Stored items:
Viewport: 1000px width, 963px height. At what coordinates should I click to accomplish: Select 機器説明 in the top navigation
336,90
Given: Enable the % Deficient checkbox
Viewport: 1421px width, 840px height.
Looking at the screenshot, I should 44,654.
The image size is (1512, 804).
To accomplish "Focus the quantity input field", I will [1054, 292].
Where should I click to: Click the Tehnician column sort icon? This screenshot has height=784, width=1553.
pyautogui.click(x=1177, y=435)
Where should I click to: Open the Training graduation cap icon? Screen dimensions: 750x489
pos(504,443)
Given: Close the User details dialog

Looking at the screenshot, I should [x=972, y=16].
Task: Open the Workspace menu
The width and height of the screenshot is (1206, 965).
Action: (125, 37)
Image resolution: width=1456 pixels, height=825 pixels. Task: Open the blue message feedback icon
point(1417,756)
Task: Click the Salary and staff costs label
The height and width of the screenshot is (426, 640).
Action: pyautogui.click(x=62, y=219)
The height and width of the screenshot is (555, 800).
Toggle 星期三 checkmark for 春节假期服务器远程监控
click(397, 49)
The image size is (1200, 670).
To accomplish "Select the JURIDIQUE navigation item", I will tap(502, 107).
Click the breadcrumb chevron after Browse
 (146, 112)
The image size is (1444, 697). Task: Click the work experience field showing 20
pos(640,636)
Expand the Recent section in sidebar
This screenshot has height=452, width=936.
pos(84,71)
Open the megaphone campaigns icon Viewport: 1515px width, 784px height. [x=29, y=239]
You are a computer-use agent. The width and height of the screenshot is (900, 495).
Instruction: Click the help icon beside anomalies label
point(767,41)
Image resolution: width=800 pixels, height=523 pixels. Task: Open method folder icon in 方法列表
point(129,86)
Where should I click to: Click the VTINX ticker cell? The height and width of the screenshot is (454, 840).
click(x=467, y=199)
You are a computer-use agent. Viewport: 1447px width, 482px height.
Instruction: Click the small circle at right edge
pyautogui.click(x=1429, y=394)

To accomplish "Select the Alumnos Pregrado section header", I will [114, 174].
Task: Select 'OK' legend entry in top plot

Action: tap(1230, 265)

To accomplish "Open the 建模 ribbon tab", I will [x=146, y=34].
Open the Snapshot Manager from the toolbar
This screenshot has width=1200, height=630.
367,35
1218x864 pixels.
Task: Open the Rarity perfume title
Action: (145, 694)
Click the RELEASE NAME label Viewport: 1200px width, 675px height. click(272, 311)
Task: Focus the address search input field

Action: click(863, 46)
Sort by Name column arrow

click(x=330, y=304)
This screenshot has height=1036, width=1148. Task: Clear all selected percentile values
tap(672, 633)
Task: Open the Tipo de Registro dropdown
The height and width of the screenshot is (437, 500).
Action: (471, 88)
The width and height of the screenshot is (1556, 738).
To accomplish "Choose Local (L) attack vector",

*Short exercise*
Rewrite only the stretch of data from the line containing "The image size is (1444, 697)." through the line containing "point(129,86)", both included. Keep the request lines unchanged, and multiply each coordinate in the answers by 1.35, rounding to whole numbers with halves going up.

*Exercise answer*
The image size is (1444, 697). Task: Click the work experience field showing 20
pos(864,859)
Expand the Recent section in sidebar
This screenshot has height=452, width=936.
pos(113,96)
Open the megaphone campaigns icon Viewport: 1515px width, 784px height. [x=39, y=323]
You are a computer-use agent. The width and height of the screenshot is (900, 495).
Instruction: Click the help icon beside anomalies label
point(1035,55)
Image resolution: width=800 pixels, height=523 pixels. Task: Open method folder icon in 方法列表
point(174,116)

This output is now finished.